* **EXERCISE GOAL**: From the first line to the last, print the data exactly.
BEGIN DATA SHOWN
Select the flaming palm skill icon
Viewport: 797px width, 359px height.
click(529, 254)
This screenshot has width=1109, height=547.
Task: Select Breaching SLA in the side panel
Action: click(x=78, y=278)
END DATA SHOWN
* **ANSWER TO THIS EXERCISE**:
Select the flaming palm skill icon
Viewport: 797px width, 359px height.
click(529, 254)
This screenshot has width=1109, height=547.
Task: Select Breaching SLA in the side panel
Action: click(x=78, y=278)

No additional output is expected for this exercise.